Leen wordt chauffeur
Na een onderbreking door vervulling van de militaire dienstplicht komt Leen weer terug bij Citosa.
‘Toen ben ik nog een paar weken conducteur geweest om er weer een beetje in te komen, onder leiding van Niek de Vries. In militaire dienst was ik rij-instructeur geworden op een, wat wij toen een Oorlogs-Daf noemden. Dat heb ik gedaan totdat mijn diensttijd er op zat en door mijn ervaring kon ik bij Citosa doorstromen als chauffeur. Je werkte in roosterdienst. Je reed vier weken op Rotterdam, twee weken Den Haag en twee weken Delft en dan weer opnieuw. Na zoveel weken dienst had je een week wasdienst. Je reed eerst een reservedienst en dan begon je om vier uur tot zes uur, halfzeven. Daarna ging je de garage in en dan ging je de bussen wassen. Dat was toen nog hier in Zoetermeer aan de Stationsstraat. Je had een slang met een borstel er aan. Dat wassen stond in je rooster en dat duurde vijf dagen. Van zeven uur tot half een als de laatste bus binnen was. En dan ging je om één uur, halftwee naar huis. Meestal deed je dat alleen. Af en toe met z’n tweeën. In het begin was het nog met z’n tweeën, die bussen van de resevedienst kwamen allemaal tegelijk binnen, er stonden wel een stuk of veertien bussen en die moesten altijd weer schoon de weg op. Schoonmaken van buiten en van binnen. Tot ongeveer 1961 ben ik bij Citosa gebleven’.
Het ouderlijk huis wordt afgebroken
‘Het pand Berkelseweg 3 en 5 moest worden afgebroken, omdat de rooilijn naar achteren moest. De Provincie Zuid-Holland wilde een fietspad aanleggen. Het huis was zeker geen bouwval.
Ons gezin en dat van de familie Van Maanen hebben vele jaren als buren naast elkaar gewoond. Er was een heel goede verstandverhouding. In het midden van de jaren vijftig zijn de woningen afgebroken en heeft mijn vader een nieuw pand laten bouwen, nu ook weer twee-onder-één-kap.
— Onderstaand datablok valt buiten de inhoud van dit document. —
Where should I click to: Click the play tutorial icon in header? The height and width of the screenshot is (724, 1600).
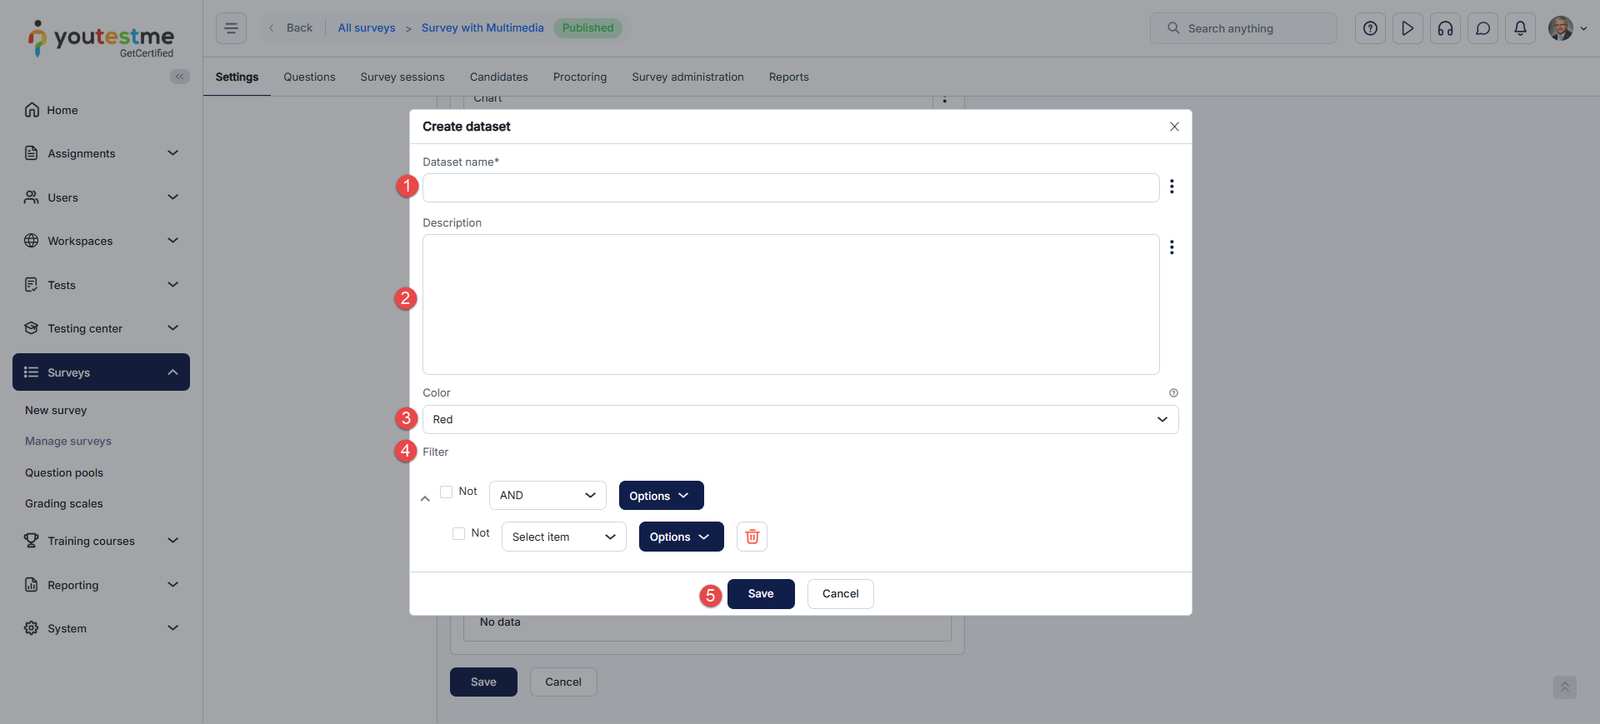[1407, 28]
Mijn ouders gingen in nummer 5 wonen en naast ons kwam de familie Jan Moers te wonen. Later zijn mijn vader en moeder naar De Morgenster verhuisd. Het heeft nog vele jaren geduurd voordat het fietspad er kwam. Met die Berkelseweg was toch wat bijzonders. Aan de ene kant staan panden die bij Zoetermeer horen en aan de andere kant valt de bebouwing onder de gemeente Pijnacker’.
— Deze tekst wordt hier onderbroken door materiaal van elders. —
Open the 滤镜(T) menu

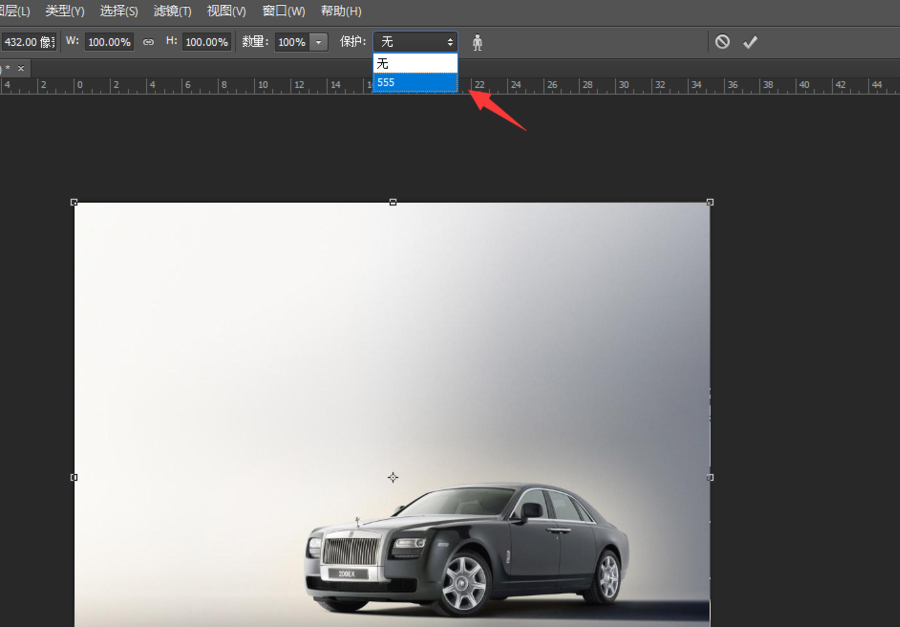pyautogui.click(x=172, y=11)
Leen krijgt ‘kennis’, trouwt en krijgt er ook een opa bij
‘Ik ben nog een tijdje lid geweest van de voetbalvereniging DSO en ik heb een tijdje op de gymnastiekvereniging Pro Patria gezeten. DSO voetbalde toen nog achter bij Veelenturf.
Op het terrein van DSO, bij een uitvoering van Pro Patria, heb ik mijn latere vrouw Janny Klos leren kennen. Toen ik trouwde kreeg ik er niet alleen schoonouders bij, maar ook een opa. De opa van Janny Klos was Giel Klos, die veehandelaar en veedrijver was. Bekend vooral als veedrijver met een rode zakdoek om zijn nek. Hij liep met het vee naar de markten in Leiden, Rotterdam, zelfs naar Den Bosch. Hij is 90 jaar geworden. Opa fietste nog op hoge leeftijd en op een keer reed hij op de Vlamingstraat, bij de Broekwegsebrug, en daar kreeg hij waarschijnlijk een hartaanval en toen was het “afgelopen”.
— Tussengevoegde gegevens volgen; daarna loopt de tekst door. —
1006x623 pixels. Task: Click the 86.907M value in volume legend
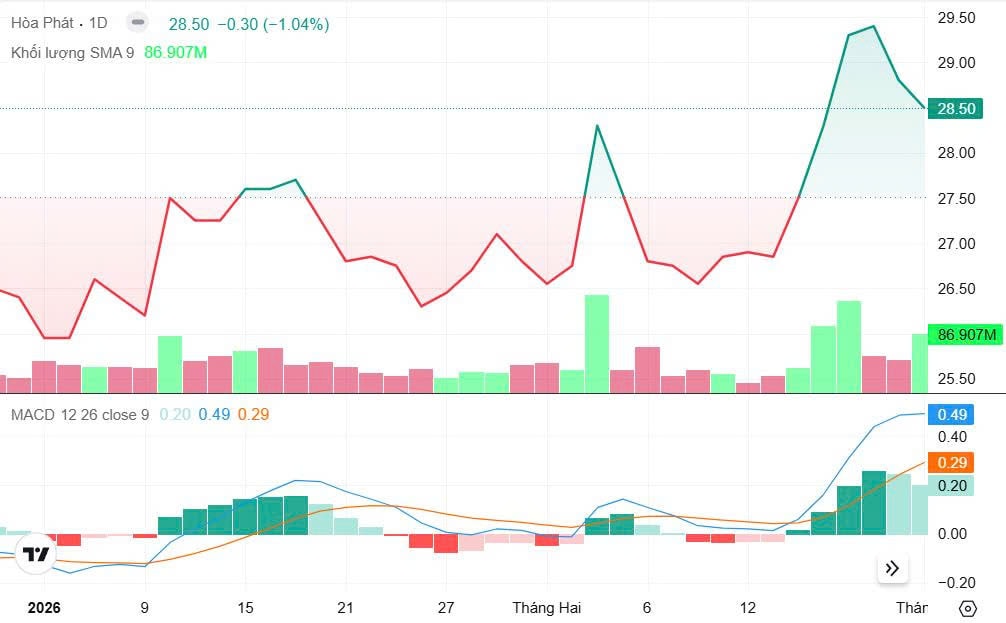(175, 52)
Dit verhaal over een Klos die veedrijver was deed ons sterk denken aan een andere Klos die ook veedrijver was, ene Piet Klos die in de geschiedenisboekjes over Zoetermeer herhaaldelijk wordt genoemd. Toen wij ons daarin verdiepten bleek dat Giel Klos een zoon was van de bedoelde Piet. Opa Giel blijkt ook een markante figuur te zijn geweest, bij iedereen bekend in Zoetermeer en op de veemarkten. Uit andere bron vernamen wij, dat hij een mens met humor was. Verder kon hij ook varkens uitbenen en dat verklaart misschien, dat hij dikwijls bij de noodslachter Westgeest aan de Voorweg werd gesignaleerd. Opa Giel bleek wel lak te hebben aan de verkeersregel dat als je op de fiets naar rechts of links gaat, je je hand moet uitsteken. Het werd hem herhaaldelijk voorgehouden, maar zijn reactie was altijd dezelfde: ‘ze zien me toch?’ Na enig speuren hebben wij een foto van opa Giel kunnen opsporen met op de achterzijde het jaartal 1934.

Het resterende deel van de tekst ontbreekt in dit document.